*Problem to solve*: The answer should be each line of the records that contains the word "computer"; please copy them all.

*Records for processing*:
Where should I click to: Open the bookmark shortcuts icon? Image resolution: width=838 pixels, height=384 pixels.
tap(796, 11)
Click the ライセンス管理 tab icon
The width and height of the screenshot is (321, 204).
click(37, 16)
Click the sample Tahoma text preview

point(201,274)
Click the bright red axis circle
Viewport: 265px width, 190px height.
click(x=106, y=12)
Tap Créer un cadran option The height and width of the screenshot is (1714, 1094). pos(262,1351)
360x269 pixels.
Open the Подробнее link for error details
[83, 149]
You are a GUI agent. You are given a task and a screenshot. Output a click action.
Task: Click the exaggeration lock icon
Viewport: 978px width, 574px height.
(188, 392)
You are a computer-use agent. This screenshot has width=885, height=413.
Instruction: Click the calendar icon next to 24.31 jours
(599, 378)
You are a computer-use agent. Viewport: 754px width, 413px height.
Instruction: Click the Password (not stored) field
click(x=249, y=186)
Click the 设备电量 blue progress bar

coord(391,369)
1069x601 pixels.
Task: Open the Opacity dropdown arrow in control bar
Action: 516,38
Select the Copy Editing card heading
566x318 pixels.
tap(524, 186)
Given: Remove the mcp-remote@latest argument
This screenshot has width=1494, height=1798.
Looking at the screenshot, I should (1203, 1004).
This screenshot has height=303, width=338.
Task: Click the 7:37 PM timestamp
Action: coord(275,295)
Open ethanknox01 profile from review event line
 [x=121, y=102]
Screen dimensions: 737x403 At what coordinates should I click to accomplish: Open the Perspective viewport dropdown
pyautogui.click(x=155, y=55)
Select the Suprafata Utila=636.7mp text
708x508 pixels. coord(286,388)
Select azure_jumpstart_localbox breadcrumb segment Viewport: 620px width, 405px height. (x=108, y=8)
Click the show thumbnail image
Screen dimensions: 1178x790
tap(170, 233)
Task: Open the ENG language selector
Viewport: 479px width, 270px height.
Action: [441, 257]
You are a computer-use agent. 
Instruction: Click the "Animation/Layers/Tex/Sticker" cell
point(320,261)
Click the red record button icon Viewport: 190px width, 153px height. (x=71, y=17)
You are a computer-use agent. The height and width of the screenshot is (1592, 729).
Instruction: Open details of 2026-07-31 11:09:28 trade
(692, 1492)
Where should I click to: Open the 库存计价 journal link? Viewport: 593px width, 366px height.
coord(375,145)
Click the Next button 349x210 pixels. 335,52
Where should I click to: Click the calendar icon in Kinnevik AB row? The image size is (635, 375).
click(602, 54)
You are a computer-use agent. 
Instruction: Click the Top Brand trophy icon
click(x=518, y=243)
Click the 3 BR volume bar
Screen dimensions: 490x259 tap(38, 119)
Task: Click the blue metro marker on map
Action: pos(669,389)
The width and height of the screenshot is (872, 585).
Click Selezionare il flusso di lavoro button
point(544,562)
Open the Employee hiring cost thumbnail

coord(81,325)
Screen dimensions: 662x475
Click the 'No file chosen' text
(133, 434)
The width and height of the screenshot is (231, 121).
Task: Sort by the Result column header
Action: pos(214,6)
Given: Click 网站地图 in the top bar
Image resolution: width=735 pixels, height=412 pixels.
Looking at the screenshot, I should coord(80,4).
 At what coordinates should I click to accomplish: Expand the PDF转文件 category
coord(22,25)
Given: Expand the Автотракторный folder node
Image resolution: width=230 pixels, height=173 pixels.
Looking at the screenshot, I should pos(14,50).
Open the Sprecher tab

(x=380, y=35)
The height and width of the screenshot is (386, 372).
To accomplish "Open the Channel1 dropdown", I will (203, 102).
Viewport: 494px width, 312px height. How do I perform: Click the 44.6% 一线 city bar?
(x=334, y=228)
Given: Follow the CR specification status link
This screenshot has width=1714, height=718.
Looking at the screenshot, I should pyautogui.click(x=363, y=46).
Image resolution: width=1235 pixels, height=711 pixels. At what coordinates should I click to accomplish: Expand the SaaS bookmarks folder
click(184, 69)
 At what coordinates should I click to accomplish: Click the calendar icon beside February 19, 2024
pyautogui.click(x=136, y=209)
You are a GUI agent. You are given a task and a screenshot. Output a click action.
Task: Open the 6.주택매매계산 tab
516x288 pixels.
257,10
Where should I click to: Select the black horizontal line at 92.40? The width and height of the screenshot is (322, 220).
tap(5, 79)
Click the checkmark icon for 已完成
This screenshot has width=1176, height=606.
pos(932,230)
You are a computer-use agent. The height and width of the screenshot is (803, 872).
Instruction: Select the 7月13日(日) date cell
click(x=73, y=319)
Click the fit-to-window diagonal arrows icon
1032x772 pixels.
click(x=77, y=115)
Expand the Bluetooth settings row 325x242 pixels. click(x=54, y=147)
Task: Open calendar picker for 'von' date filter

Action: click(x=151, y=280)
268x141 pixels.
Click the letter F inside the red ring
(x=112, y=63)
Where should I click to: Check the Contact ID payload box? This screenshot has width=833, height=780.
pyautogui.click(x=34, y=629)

*Response to this task*:
You are a computer-use agent. This screenshot has width=885, height=413.
You are a computer-use agent. Viewport: 754px width, 413px height.
You are a computer-use agent. 
You are a computer-use agent. The height and width of the screenshot is (1592, 729).
You are a computer-use agent. 
You are a computer-use agent. The height and width of the screenshot is (803, 872).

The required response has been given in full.